THE PROBLEM> All lines from the one containing "Dismiss dialog with Cancel button" through the final line of the records below should be reproduced exactly, with the pictures left out.

GIVEN RECORDS>

________________________

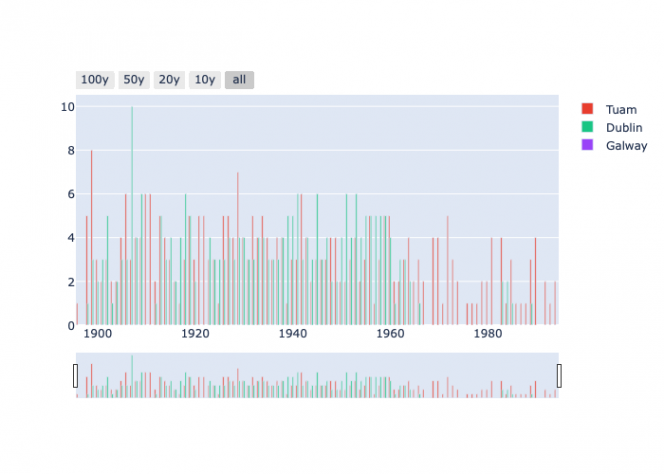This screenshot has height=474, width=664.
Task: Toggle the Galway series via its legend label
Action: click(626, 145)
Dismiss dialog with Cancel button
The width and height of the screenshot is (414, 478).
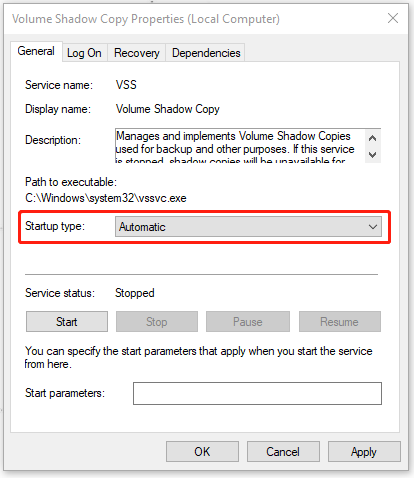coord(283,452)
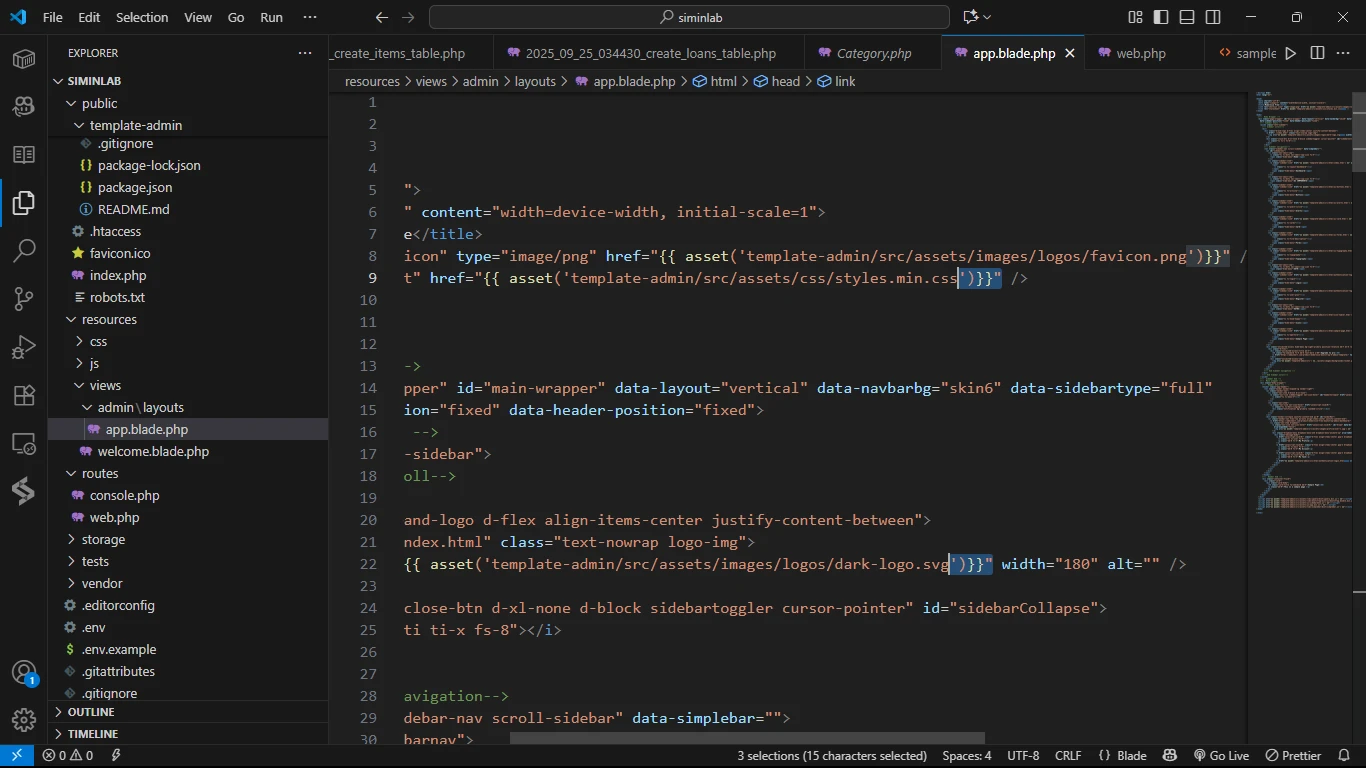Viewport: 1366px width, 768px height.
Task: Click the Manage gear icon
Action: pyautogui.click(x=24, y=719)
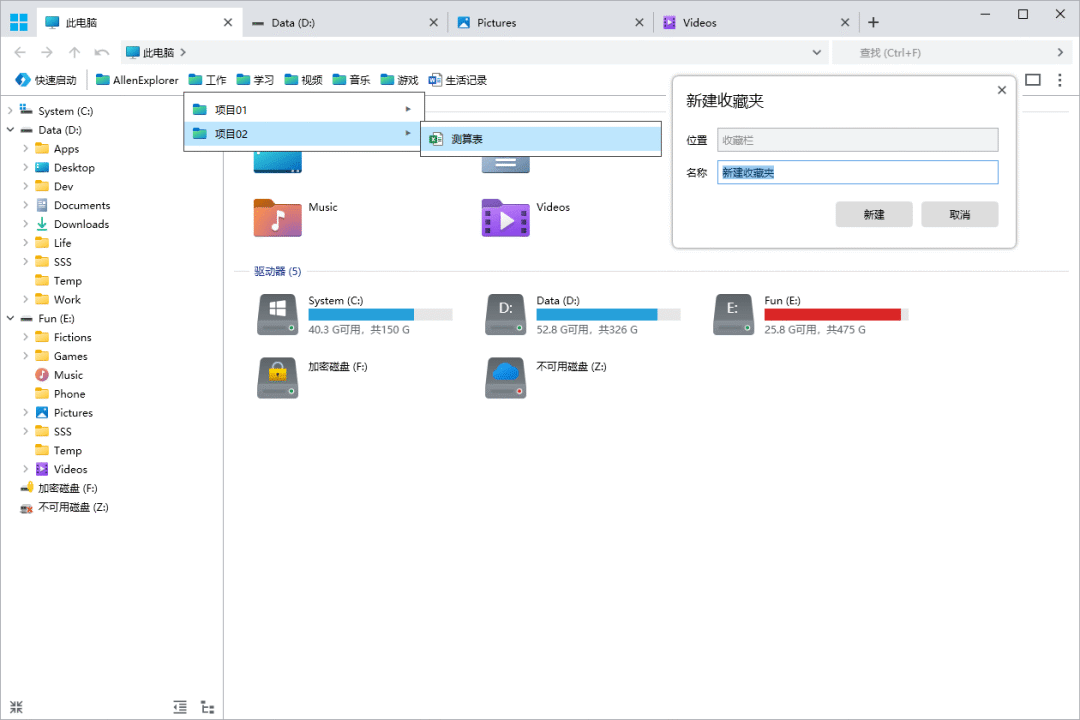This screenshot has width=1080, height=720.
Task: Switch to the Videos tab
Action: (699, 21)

________________________

YOUR SOLUTION>
Dismiss dialog with Cancel button
The width and height of the screenshot is (414, 478).
coord(283,452)
Viewport: 1366px width, 768px height.
Task: Click the Manage gear icon
Action: pyautogui.click(x=24, y=719)
This screenshot has width=1080, height=720.
Task: Switch to the Videos tab
Action: (699, 21)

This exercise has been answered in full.